Philipp Lahm was captain of Bayern Munich before hanging up his boots last summer. He spoke to DW about the meaning of "Mia san Mia," Uli Hoeness, and some of his most memorable moments at the club.
DW: Philipp Lahm, Bayern Munich is one of the best clubs in football, one that many youngsters aspire to play for. What type of a player do you have to be to make it at Bayern Munich?
Philipp Lahm: Bayern Munich is an attractive club because it has been successful for many decades. In the past seven years we have reached the Champions League final seven times and even when we didn't, we made it to the quarterfinals or semifinals. The club is one of the best, also in Europe. I think that's what makes it attractive, and players want to become part of this successful club. What it takes to make it is difficult to say, because there is no simple answer. The main requirements are talent, discipline, and at the end of the day, a bit of luck.
Oliver Kahn says that you have to have the will to face stiff competition every single day. Is that part of what it takes to make it at Bayern Munich?
Definitely. I think that it is advantageous to join Bayern Munich at a young age. I joined Bayern at the age of 11, and from then on it was all about being up to the competition. It doesn't matter who you face, you are always the favorite. You learn this at a young age. And this continues throughout your career at Bayern Munich, you are always the favorite or one of the favorites in every competition you are involved in. It's the same thing among you and your teammates. You are always competing with them too. You learn to succeed in a competitive environment.
How would you describe the "Mia san Mia" phenomenon that surrounds Bayern Munich?
It is all about the fact that it is a given that the club always goes for the maximum possible success. I think that is what "Mia san Mia" is – combined of course with the beautiful city of Munich. It's more of a feeling. This also means that the parties are celebrated in a way that is customary in Munich or Bavaria.
The driving force
How would you assess the role of Uli Hoeness in the club's success?
Any business or club has to have a hierarchy. Everybody needs to know and understand his role in the overall structure. Bayern Munich is no different. Uli Hoeness is largely responsible for getting Bayern to where they are. He started out here as a player, then he was a general manager, and now he's the president. He has gradually and steadily built up the club, on both the sporting and business sides of things.
Uli Hoeness can be a combative personality. Is that just a role that he plays, or is that his true character?
I can only talk about how I experienced him at Bayern Munich. There were interesting discussions, including those that ended in a difference of opinion. But the good thing about it was that you could always sit down together and discuss things. And I think this is something a lot of people recognize and really appreciate him for. Even on points of disagreement, he still has an open mind.
Just like Hoeness, Bayern are a polarizing force. What is the reason for this?
It comes because Bayern have been so successful for so long. So it's clear that others say: 'We want to get there too! We want to knock them off top spot!' A win against Bayern is the big thing. Bayern polarize because they're successful, they're always striving for the maximum, and because many people celebrate when Bayern aren't at the top at the end of it all.

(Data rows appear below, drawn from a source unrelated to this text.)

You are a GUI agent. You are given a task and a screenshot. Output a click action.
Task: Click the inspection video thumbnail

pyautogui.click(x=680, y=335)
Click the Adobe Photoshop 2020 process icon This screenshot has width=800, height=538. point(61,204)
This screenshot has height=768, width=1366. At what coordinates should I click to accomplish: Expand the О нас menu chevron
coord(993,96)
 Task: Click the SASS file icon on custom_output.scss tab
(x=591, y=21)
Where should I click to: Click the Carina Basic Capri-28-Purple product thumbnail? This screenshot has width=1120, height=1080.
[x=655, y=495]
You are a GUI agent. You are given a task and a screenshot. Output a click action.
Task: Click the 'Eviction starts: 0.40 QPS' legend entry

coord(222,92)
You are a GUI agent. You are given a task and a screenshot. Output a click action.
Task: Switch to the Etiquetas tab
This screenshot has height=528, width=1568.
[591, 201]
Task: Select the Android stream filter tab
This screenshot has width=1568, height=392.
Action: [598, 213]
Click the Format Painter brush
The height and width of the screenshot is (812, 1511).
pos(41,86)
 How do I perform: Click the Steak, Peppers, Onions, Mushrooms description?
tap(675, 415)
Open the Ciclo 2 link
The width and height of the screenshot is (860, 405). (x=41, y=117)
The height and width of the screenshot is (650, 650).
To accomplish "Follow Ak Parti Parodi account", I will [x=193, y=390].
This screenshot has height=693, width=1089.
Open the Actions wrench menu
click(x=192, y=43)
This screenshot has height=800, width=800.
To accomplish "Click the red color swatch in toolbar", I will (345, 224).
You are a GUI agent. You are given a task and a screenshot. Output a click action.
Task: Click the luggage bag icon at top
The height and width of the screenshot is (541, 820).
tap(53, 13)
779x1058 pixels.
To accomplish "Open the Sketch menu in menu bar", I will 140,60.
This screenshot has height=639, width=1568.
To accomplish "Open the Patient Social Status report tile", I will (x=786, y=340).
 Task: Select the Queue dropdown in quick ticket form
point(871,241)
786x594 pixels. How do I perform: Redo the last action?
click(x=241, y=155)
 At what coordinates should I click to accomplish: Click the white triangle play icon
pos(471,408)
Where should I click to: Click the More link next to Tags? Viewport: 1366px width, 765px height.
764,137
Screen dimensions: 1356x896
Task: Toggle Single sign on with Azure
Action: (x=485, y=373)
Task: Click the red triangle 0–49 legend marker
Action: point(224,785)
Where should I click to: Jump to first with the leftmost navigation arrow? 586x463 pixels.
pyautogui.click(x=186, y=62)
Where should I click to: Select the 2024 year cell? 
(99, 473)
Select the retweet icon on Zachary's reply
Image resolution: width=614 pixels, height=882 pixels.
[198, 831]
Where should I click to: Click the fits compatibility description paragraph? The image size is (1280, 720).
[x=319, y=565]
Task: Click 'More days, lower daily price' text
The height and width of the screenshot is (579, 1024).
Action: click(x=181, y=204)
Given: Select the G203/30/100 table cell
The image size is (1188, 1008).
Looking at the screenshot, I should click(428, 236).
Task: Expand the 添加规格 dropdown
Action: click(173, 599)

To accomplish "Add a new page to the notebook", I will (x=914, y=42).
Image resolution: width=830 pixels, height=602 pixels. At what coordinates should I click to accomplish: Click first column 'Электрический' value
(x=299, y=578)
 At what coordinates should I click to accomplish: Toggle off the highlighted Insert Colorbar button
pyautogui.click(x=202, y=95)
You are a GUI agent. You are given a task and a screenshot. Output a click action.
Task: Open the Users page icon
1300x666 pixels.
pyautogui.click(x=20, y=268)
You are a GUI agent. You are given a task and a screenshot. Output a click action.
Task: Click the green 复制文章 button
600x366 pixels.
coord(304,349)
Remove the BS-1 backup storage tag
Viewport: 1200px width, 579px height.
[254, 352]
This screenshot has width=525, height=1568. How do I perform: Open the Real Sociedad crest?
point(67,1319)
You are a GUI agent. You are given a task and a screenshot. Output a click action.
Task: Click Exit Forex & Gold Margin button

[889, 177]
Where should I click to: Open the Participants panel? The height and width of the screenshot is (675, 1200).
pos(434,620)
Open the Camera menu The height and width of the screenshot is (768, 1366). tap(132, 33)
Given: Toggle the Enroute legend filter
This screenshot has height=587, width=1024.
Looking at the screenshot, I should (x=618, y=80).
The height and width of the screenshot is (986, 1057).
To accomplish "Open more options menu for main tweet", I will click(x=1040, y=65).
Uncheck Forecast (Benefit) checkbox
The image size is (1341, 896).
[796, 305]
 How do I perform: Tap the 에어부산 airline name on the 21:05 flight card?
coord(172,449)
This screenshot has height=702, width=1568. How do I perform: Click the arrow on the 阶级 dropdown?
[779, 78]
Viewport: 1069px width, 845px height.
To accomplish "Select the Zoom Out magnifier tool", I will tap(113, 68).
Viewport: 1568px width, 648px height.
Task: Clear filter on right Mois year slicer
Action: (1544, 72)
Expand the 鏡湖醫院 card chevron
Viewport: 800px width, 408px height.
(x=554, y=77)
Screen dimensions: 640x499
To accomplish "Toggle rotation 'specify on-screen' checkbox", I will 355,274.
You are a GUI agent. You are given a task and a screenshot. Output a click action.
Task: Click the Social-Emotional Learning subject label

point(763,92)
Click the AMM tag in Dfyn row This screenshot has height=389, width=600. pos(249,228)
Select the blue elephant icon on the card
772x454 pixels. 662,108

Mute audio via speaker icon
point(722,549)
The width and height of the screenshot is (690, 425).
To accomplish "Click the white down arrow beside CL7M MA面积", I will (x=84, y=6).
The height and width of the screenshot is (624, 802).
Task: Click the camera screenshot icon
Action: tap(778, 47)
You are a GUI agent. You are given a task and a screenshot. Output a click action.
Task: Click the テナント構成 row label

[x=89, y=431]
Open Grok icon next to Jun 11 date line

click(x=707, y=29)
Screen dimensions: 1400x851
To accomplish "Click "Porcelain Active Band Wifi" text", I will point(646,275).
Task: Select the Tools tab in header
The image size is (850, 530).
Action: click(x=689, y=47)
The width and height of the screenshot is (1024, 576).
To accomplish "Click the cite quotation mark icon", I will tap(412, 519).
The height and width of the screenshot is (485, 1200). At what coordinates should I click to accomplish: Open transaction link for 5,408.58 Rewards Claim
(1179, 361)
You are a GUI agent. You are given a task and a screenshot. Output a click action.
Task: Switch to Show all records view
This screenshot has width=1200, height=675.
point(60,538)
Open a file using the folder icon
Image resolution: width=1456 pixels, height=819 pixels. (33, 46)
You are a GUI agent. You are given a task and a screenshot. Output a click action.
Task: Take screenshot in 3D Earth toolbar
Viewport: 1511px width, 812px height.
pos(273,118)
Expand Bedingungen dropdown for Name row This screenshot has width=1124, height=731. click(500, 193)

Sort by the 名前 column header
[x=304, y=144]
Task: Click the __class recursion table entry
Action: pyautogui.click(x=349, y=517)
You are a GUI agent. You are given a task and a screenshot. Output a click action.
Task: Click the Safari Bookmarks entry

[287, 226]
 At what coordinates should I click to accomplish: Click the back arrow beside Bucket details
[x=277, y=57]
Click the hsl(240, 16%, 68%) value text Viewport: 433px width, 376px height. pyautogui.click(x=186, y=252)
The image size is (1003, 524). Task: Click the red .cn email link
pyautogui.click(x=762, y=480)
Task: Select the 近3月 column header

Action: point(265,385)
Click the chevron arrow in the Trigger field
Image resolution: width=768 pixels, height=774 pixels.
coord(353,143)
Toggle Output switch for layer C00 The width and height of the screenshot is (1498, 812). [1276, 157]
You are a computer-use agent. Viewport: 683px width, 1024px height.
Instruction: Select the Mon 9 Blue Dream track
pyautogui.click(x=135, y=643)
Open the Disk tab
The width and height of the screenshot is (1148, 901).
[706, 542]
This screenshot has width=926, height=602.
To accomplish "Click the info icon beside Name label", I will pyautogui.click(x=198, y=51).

Between defeat and triumph
Sometimes there can be a fine line between triumph and defeat. You've experienced this first hand, both in a negative and a positive sense at Bayern. How was that?
Ahead of the 2012 final at home, I said before the game: 'Today is the day we win the Champions League!' For a long time in that game, it looked good and then we conceded a goal shortly before the end. We had a huge chance after that, but lost on penalties. In the season after that, we were more focused, we had more will. Something was growing. When we took to the field in Wembley against Dortmund, the pressure was enormous, especially for our generation: Basti, Franck, Arjen and myself. That was clear at the start. Thankfully, we shook that off and won. It was something really special to win this trophy with your home club, with so many colleagues that you had known for so long.
Philipp Lahm is a former player and captain of Bayern Munich. He won the Champions League with the club in 2013, as well as eight Bundesliga titles and six German Cups. He was also captain of the Germany team that won the World Cup in Brazil in 2014.
The interview was conducted by Niels Eixler.